### DOCUMENT SECTION
- - -

Metadata-Version: 2.1
Name: fast-jsonl
Version: 0.1.0
Summary: A simple JSONL reader that caches line byte positions for fast loading.
Author-email: Mathew Huerta-Enochian <mathewhe@gmail.com>
Maintainer-email: Mathew Huerta-Enochian <mathewhe@gmail.com>
Project-URL: repository, https://github.com/mathewhuen/fast-jsonl
Project-URL: changelog, https://github.com/mathewhuen/fast-jsonl/blob/main/CHANGELOG.md
Classifier: License :: OSI Approved :: Apache Software License
Classifier: Operating System :: OS Independent
Classifier: Intended Audience :: Developers
Classifier: Intended Audience :: Science/Research
Classifier: Programming Language :: Python :: 3
Classifier: Programming Language :: Python :: 3.8
Classifier: Programming Language :: Python :: 3.9
Classifier: Programming Language :: Python :: 3.10
Classifier: Programming Language :: Python :: 3.11
Classifier: Programming Language :: Python :: 3.12
Requires-Python: >=3.8.0
Description-Content-Type: text/markdown
License-File: LICENSE
Requires-Dist: filelock
Provides-Extra: dev
Requires-Dist: pytest ; extra == 'dev'
Requires-Dist: black ; extra == 'dev'
Requires-Dist: sphinx ; extra == 'dev'
Requires-Dist: sphinx-copybutton ; extra == 'dev'
Requires-Dist: pydata-sphinx-theme ; extra == 'dev'
Requires-Dist: myst-parser ; extra == 'dev'

# fast-jsonl

A very simple library for reading large JSONL files.

- - -

### SUPPLIED RECORDS
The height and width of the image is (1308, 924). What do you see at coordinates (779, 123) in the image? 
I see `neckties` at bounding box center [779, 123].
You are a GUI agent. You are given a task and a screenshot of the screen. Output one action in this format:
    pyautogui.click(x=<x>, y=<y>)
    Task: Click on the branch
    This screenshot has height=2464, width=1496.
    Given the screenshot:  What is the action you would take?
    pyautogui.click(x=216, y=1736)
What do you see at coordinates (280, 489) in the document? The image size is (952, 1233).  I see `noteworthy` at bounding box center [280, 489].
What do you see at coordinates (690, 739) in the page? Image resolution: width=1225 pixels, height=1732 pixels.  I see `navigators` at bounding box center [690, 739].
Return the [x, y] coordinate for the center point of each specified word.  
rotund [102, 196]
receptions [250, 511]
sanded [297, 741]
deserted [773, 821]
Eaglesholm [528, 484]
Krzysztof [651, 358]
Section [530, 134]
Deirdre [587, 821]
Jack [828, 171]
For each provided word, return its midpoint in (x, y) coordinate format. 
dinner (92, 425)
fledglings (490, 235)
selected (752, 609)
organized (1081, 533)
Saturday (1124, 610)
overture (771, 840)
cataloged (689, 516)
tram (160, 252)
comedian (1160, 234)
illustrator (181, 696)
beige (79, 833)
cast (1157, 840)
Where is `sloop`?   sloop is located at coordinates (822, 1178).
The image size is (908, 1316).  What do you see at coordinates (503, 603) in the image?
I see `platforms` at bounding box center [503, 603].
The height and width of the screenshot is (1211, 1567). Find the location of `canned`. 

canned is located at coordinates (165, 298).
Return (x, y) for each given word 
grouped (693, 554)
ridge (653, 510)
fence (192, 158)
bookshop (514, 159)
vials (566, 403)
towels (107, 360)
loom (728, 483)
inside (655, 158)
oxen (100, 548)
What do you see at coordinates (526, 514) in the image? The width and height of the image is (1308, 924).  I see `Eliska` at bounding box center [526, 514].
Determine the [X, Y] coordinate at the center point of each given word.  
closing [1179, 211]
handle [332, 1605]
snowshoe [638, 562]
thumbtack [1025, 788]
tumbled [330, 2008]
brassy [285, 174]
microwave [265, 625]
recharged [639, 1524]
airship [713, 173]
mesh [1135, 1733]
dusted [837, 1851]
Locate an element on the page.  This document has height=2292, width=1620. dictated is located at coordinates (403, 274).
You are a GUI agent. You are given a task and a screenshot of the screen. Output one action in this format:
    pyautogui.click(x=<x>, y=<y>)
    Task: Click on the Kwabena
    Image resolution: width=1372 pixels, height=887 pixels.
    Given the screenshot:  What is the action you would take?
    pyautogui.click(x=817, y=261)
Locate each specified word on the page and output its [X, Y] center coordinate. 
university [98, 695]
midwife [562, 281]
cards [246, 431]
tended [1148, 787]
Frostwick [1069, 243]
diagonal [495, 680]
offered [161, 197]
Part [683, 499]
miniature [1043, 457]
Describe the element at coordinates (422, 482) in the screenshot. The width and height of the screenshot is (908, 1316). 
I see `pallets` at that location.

- - -

### INSTRUCTIONS FOR THE TASK
Reproduce the fast-jsonl package metadata from the top of the page word for word, keeping every line in its original order.

### OUTPUT OF THE EXERCISE
Metadata-Version: 2.1
Name: fast-jsonl
Version: 0.1.0
Summary: A simple JSONL reader that caches line byte positions for fast loading.
Author-email: Mathew Huerta-Enochian <mathewhe@gmail.com>
Maintainer-email: Mathew Huerta-Enochian <mathewhe@gmail.com>
Project-URL: repository, https://github.com/mathewhuen/fast-jsonl
Project-URL: changelog, https://github.com/mathewhuen/fast-jsonl/blob/main/CHANGELOG.md
Classifier: License :: OSI Approved :: Apache Software License
Classifier: Operating System :: OS Independent
Classifier: Intended Audience :: Developers
Classifier: Intended Audience :: Science/Research
Classifier: Programming Language :: Python :: 3
Classifier: Programming Language :: Python :: 3.8
Classifier: Programming Language :: Python :: 3.9
Classifier: Programming Language :: Python :: 3.10
Classifier: Programming Language :: Python :: 3.11
Classifier: Programming Language :: Python :: 3.12
Requires-Python: >=3.8.0
Description-Content-Type: text/markdown
License-File: LICENSE
Requires-Dist: filelock
Provides-Extra: dev
Requires-Dist: pytest ; extra == 'dev'
Requires-Dist: black ; extra == 'dev'
Requires-Dist: sphinx ; extra == 'dev'
Requires-Dist: sphinx-copybutton ; extra == 'dev'
Requires-Dist: pydata-sphinx-theme ; extra == 'dev'
Requires-Dist: myst-parser ; extra == 'dev'

# fast-jsonl

A very simple library for reading large JSONL files.